• **Problem description**
Write out every row below word for word, leaving out the pictures.

• **Supplied information**
——————————

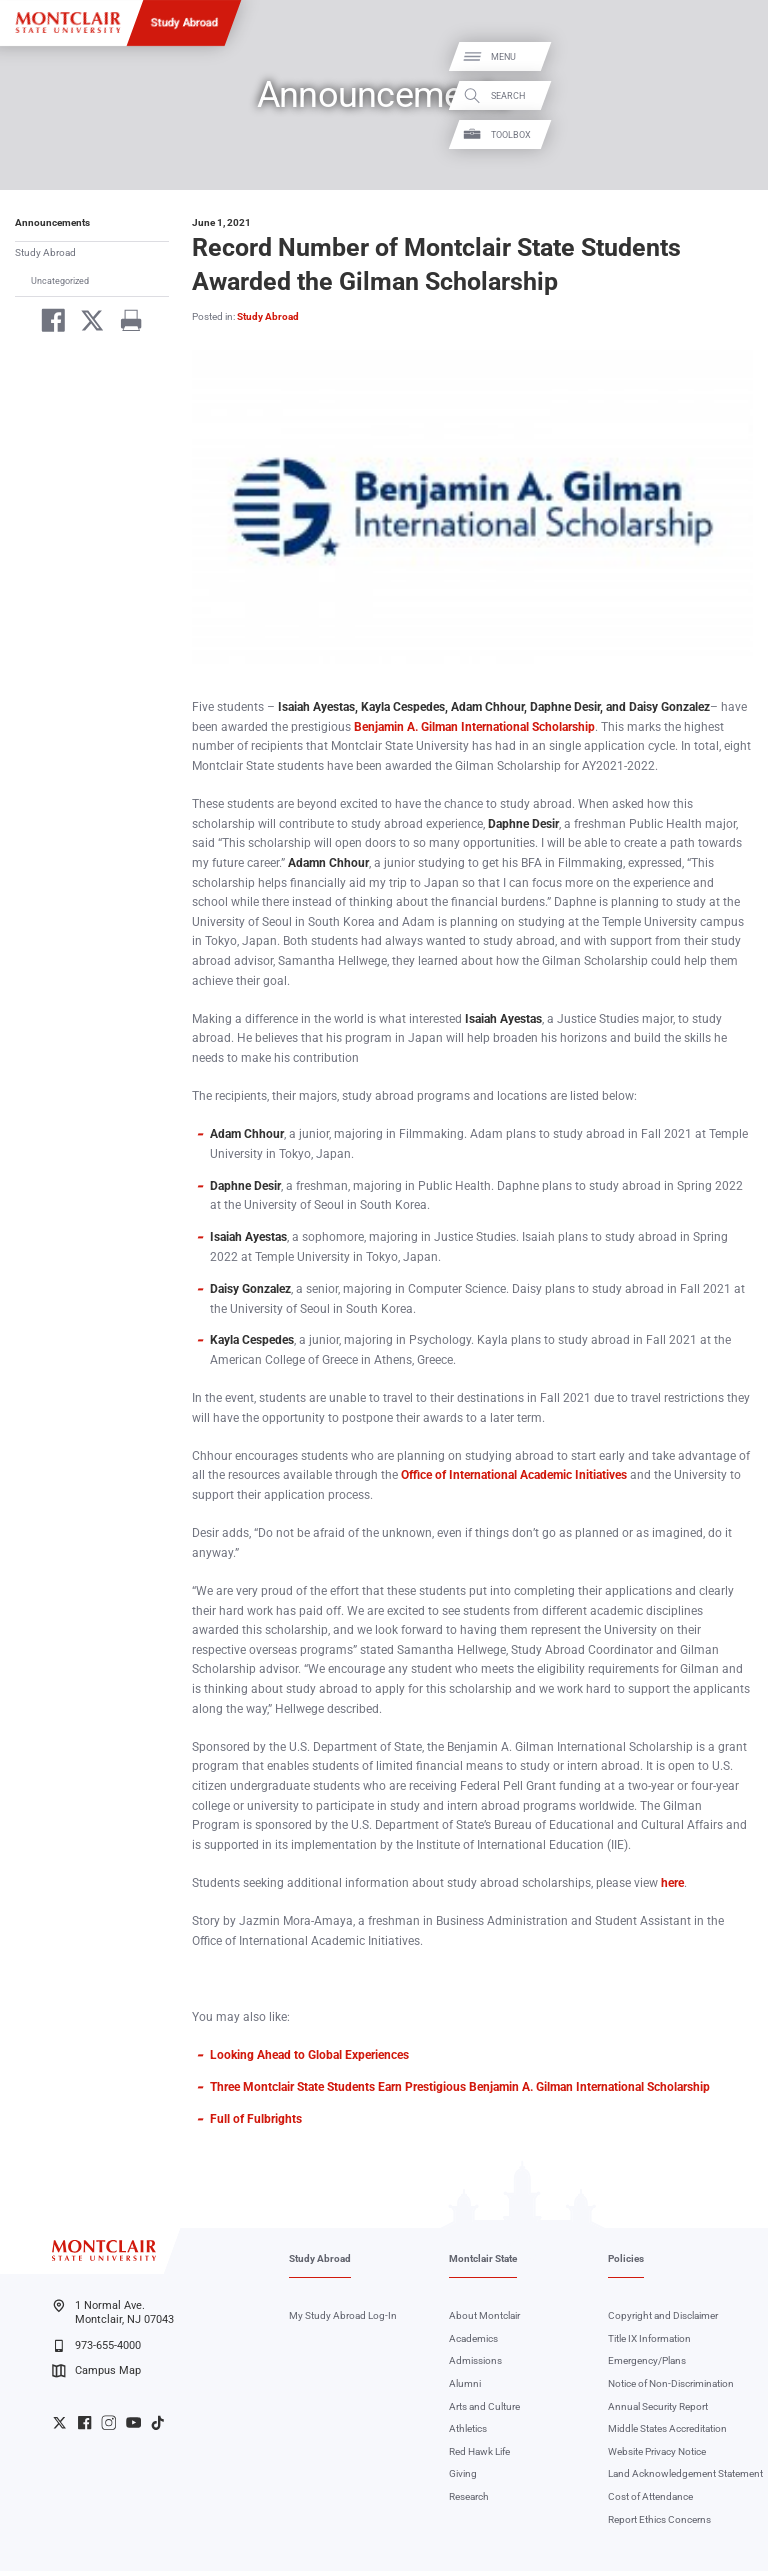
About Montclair (484, 2315)
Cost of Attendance (650, 2496)
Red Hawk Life (479, 2451)
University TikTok (157, 2422)
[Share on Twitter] (86, 323)
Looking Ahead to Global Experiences (309, 2055)
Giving (463, 2473)
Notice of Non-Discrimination (671, 2383)
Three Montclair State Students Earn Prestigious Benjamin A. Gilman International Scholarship (460, 2087)
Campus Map (96, 2371)
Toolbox (739, 134)
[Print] (124, 323)
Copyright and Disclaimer (663, 2315)
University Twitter (59, 2422)
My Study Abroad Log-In (343, 2315)
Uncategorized (60, 280)
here (672, 1883)
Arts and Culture (484, 2406)
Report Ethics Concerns (659, 2519)
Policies (626, 2258)
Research (469, 2496)
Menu (731, 57)
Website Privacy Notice (657, 2451)
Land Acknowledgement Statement (685, 2473)
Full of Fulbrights (256, 2119)
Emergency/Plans (647, 2360)
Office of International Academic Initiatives (514, 1475)
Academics (473, 2338)
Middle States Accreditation (667, 2428)
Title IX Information (649, 2338)
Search (736, 95)
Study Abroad (184, 22)
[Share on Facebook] (47, 323)
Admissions (475, 2360)
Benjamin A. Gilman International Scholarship (474, 727)
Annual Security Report (658, 2406)
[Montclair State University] (68, 22)
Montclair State (483, 2258)
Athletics (468, 2428)
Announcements (52, 222)
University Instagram (108, 2422)
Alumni (465, 2383)
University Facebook (84, 2422)
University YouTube (133, 2422)
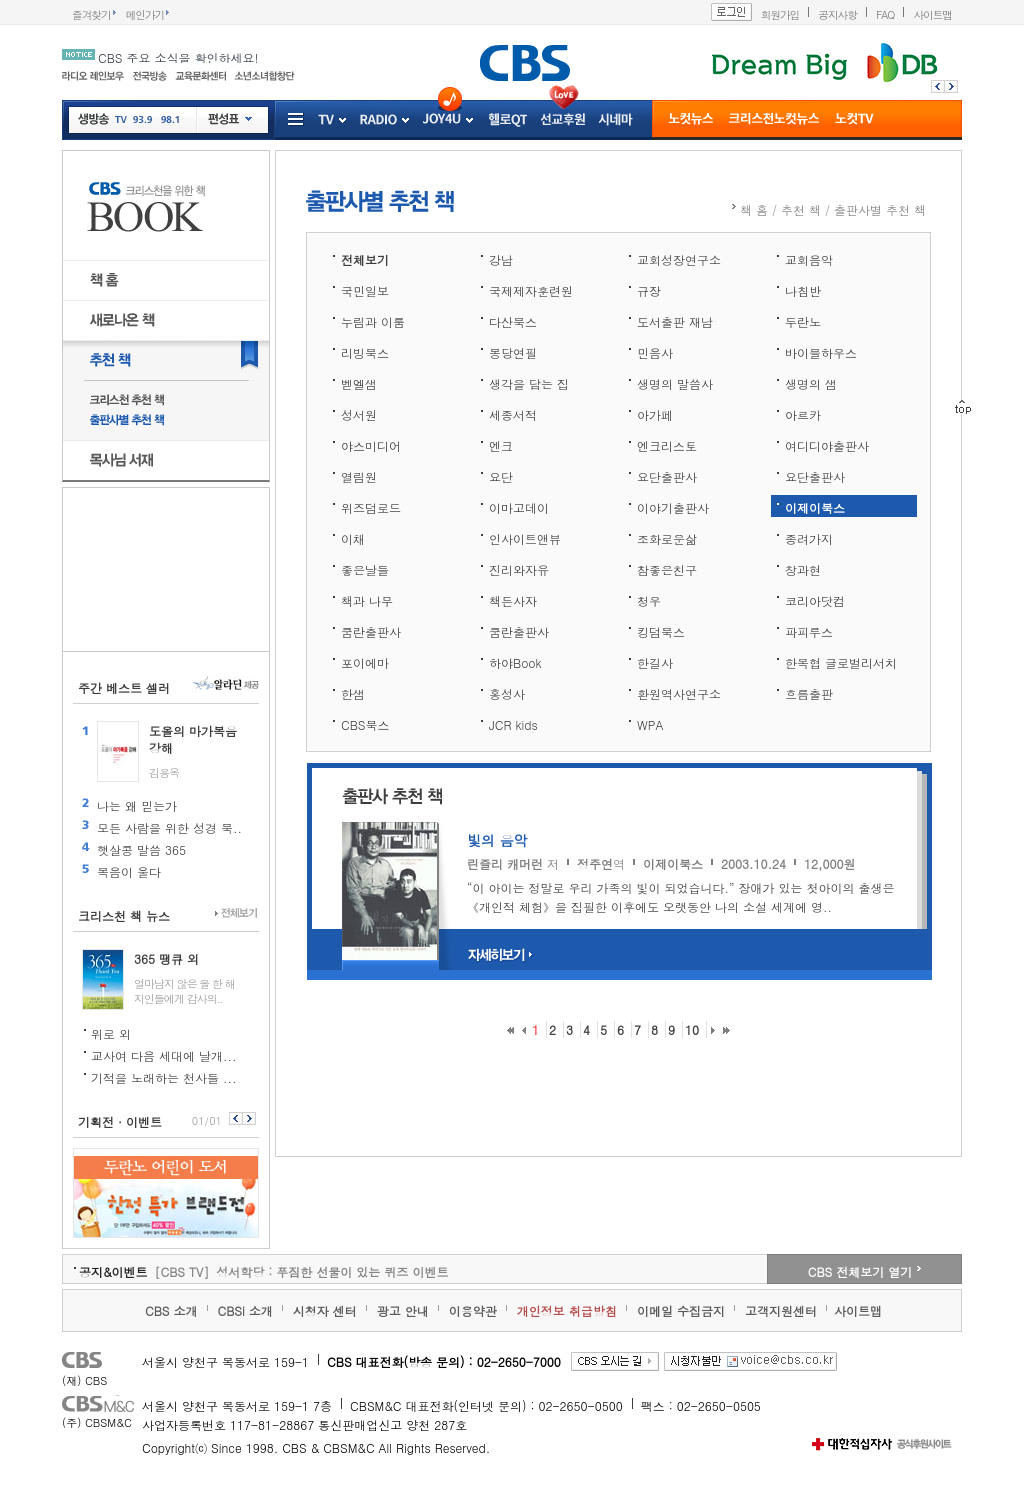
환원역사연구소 (679, 693)
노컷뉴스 (690, 120)
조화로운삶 (667, 538)
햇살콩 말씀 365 (141, 849)
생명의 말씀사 (675, 383)
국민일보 (365, 290)
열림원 (359, 476)
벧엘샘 (359, 383)
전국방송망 (149, 76)
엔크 (501, 445)
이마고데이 (519, 507)
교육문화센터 (200, 76)
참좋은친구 (667, 569)
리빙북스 (365, 352)
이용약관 (473, 1310)
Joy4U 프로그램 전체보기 (468, 120)
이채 (353, 538)
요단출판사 (667, 476)
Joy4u (442, 119)
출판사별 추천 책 (166, 420)
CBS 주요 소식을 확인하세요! (178, 57)
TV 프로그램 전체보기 (341, 120)
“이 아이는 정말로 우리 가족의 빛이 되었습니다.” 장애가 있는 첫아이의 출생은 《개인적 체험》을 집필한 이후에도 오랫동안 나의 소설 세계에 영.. (681, 897)
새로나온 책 (166, 320)
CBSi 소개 (245, 1310)
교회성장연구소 (679, 259)
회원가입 (780, 14)
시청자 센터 (325, 1310)
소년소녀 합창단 (264, 76)
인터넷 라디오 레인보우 (93, 76)
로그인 (731, 12)
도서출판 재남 (675, 321)
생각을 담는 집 (529, 383)
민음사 (655, 352)
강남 (501, 259)
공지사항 (837, 14)
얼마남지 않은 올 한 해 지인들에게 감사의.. (184, 991)
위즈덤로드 (371, 507)
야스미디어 (371, 445)
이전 (935, 86)
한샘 (353, 693)
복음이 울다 (129, 871)
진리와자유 (519, 569)
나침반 (803, 290)
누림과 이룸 (373, 321)
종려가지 (809, 538)
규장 (649, 290)
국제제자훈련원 (531, 290)
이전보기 (235, 1118)
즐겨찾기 (91, 14)
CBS (99, 1362)
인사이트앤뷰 (525, 538)
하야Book (515, 662)
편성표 (230, 120)
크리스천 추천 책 (166, 400)
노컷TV (854, 120)
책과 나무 (367, 600)
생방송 (94, 119)
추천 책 (166, 360)
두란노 (803, 321)
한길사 (655, 662)
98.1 (169, 122)
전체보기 (236, 914)
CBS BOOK (166, 205)
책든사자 (513, 600)
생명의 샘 (811, 383)
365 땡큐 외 (166, 958)
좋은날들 (365, 569)
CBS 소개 (171, 1310)
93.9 (143, 122)
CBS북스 (365, 724)
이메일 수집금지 (681, 1310)
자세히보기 (501, 955)
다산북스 (513, 321)
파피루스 (809, 631)
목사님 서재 (166, 460)
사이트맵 (932, 14)
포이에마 (365, 662)
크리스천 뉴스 (774, 120)
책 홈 (166, 280)
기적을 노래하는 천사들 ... (164, 1077)
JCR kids (513, 724)
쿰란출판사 (371, 631)
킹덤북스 (661, 631)
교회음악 (809, 259)
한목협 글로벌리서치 (841, 662)
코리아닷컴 (815, 600)
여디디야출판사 (827, 445)
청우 (649, 600)
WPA (650, 724)
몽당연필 (513, 352)
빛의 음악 (497, 840)
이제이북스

——————————

• **Finished answer**
About Montclair (484, 2315)
Cost of Attendance (650, 2496)
Red Hawk Life (479, 2451)
University TikTok (157, 2422)
[Share on Twitter] (86, 323)
Looking Ahead to Global Experiences (309, 2055)
Giving (463, 2473)
Notice of Non-Discrimination (671, 2383)
Three Montclair State Students Earn Prestigious Benjamin A. Gilman International Scholarship (460, 2087)
Campus Map (96, 2371)
Toolbox (739, 134)
[Print] (124, 323)
Copyright and Disclaimer (663, 2315)
University Twitter (59, 2422)
My Study Abroad Log-In (343, 2315)
Uncategorized (60, 280)
here (672, 1883)
Arts and Culture (484, 2406)
Report Ethics Concerns (659, 2519)
Policies (626, 2258)
Research (469, 2496)
Menu (731, 57)
Website Privacy Notice (657, 2451)
Land Acknowledgement Statement (685, 2473)
Full of Fulbrights (256, 2119)
Emergency/Plans (647, 2360)
Office of International Academic Initiatives (514, 1475)
Academics (473, 2338)
Middle States Accreditation (667, 2428)
Title IX Information (649, 2338)
Search (736, 95)
Study Abroad (184, 22)
[Share on Facebook] (47, 323)
Admissions (475, 2360)
Benjamin A. Gilman International Scholarship (474, 727)
Annual Security Report (658, 2406)
[Montclair State University] (68, 22)
Montclair State (483, 2258)
Athletics (468, 2428)
Announcements (52, 222)
University Instagram (108, 2422)
Alumni (465, 2383)
University Facebook (84, 2422)
University YouTube (133, 2422)
환원역사연구소 (679, 693)
노컷뉴스 (690, 120)
조화로운삶 (667, 538)
햇살콩 말씀 365 (141, 849)
생명의 말씀사 (675, 383)
국민일보 (365, 290)
열림원 (359, 476)
벧엘샘 (359, 383)
전국방송망 (149, 76)
엔크 (501, 445)
이마고데이 (519, 507)
교육문화센터 (200, 76)
참좋은친구 (667, 569)
리빙북스 (365, 352)
이용약관 (473, 1310)
Joy4U 프로그램 전체보기 (468, 120)
이채 (353, 538)
요단출판사 (667, 476)
Joy4u (442, 119)
출판사별 추천 책 (166, 420)
CBS 주요 소식을 확인하세요! (178, 57)
TV 프로그램 전체보기 (341, 120)
“이 아이는 정말로 우리 가족의 빛이 되었습니다.” 장애가 있는 첫아이의 출생은 《개인적 체험》을 집필한 이후에도 오랫동안 나의 소설 세계에 영.. (681, 897)
새로나온 책 (166, 320)
CBSi 소개 (245, 1310)
교회성장연구소 (679, 259)
회원가입 (780, 14)
시청자 센터 (325, 1310)
소년소녀 합창단 (264, 76)
인터넷 라디오 레인보우 (93, 76)
로그인 (731, 12)
도서출판 재남 (675, 321)
생각을 담는 집 (529, 383)
민음사 (655, 352)
강남 (501, 259)
공지사항 (837, 14)
얼마남지 않은 올 한 해 지인들에게 감사의.. (184, 991)
위즈덤로드 (371, 507)
야스미디어 (371, 445)
이전 (935, 86)
한샘 (353, 693)
복음이 울다 (129, 871)
진리와자유 (519, 569)
나침반 (803, 290)
누림과 이룸 (373, 321)
종려가지 (809, 538)
규장 (649, 290)
국제제자훈련원 (531, 290)
이전보기 (235, 1118)
즐겨찾기 (91, 14)
CBS (99, 1362)
인사이트앤뷰 (525, 538)
하야Book (515, 662)
편성표 (230, 120)
크리스천 추천 책 (166, 400)
노컷TV (854, 120)
책과 나무 (367, 600)
생방송 (94, 119)
추천 책 (166, 360)
두란노 (803, 321)
한길사 (655, 662)
98.1 (169, 122)
전체보기 (236, 914)
CBS BOOK (166, 205)
책든사자 (513, 600)
생명의 샘 (811, 383)
365 땡큐 외 (166, 958)
좋은날들 (365, 569)
CBS 소개 (171, 1310)
93.9 (143, 122)
CBS북스 (365, 724)
이메일 수집금지 (681, 1310)
자세히보기 (501, 955)
다산북스 (513, 321)
파피루스 (809, 631)
목사님 서재 (166, 460)
사이트맵 (932, 14)
포이에마 (365, 662)
크리스천 뉴스 (774, 120)
책 홈 (166, 280)
기적을 노래하는 천사들 ... (164, 1077)
JCR kids (513, 724)
쿰란출판사 (371, 631)
킹덤북스 (661, 631)
교회음악 (809, 259)
한목협 글로벌리서치 (841, 662)
코리아닷컴 (815, 600)
여디디야출판사 (827, 445)
청우 (649, 600)
WPA (650, 724)
몽당연필 (513, 352)
빛의 음악 (497, 840)
이제이북스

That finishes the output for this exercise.